— JOB —
Locate each line in the data that contains the string "width", with case-sensitive matching, and copy every such line.

— EXERCISE MATERIALS —
* START *

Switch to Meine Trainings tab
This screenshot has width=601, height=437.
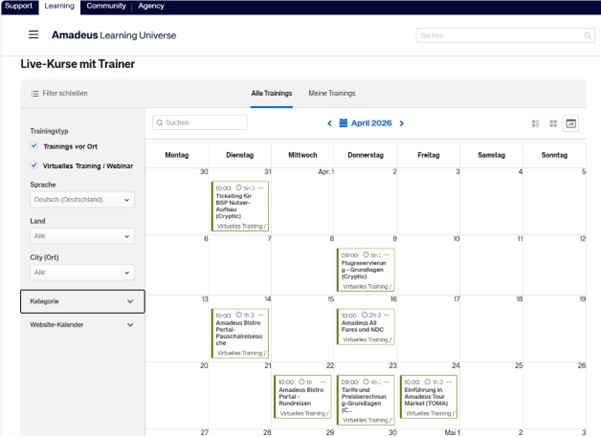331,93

* END *
* START *

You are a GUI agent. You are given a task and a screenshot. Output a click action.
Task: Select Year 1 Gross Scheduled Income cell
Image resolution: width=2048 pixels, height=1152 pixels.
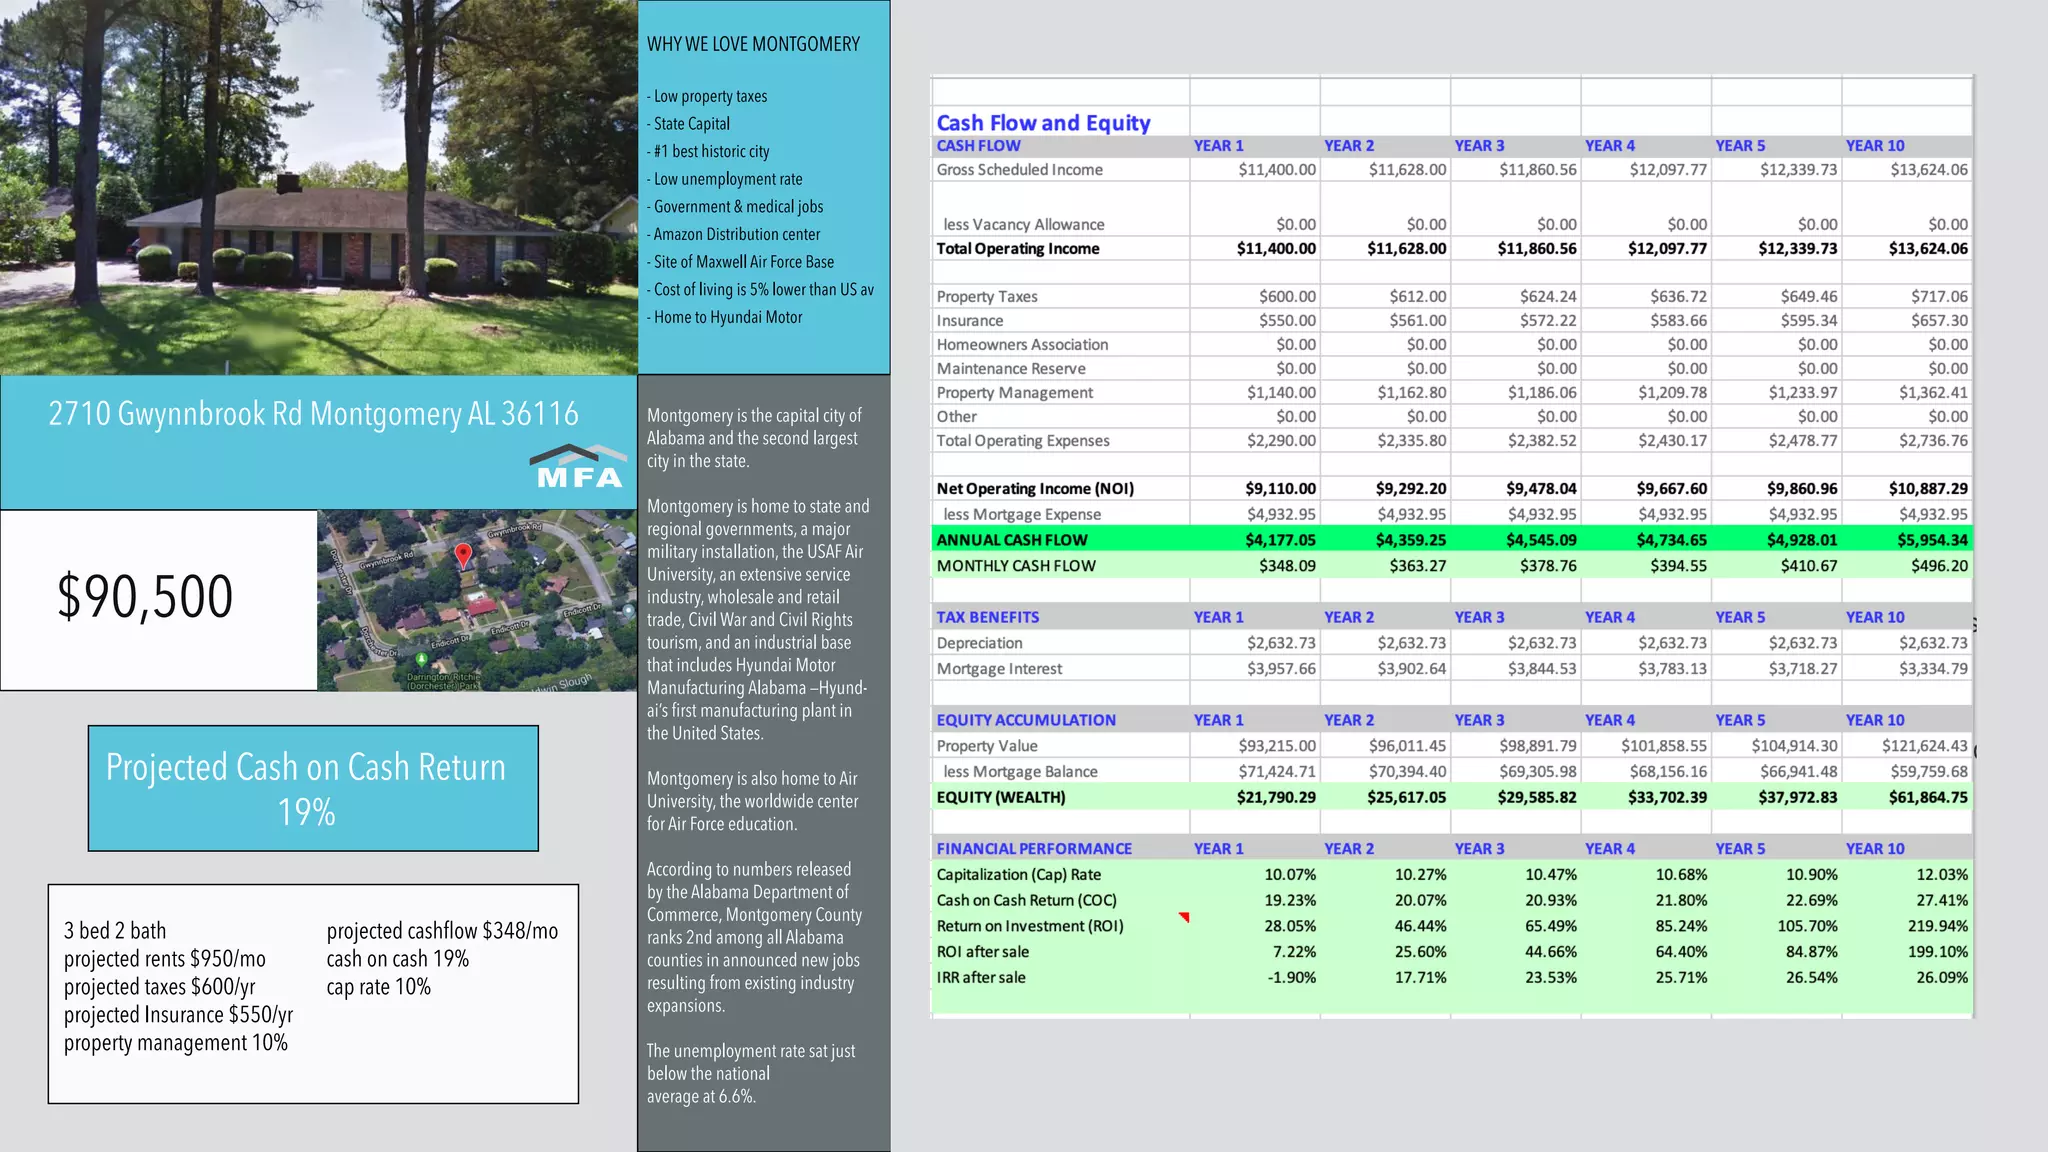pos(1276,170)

* END *

— RESULT OF THE EXERCISE —
This screenshot has width=601, height=437.
Image resolution: width=2048 pixels, height=1152 pixels.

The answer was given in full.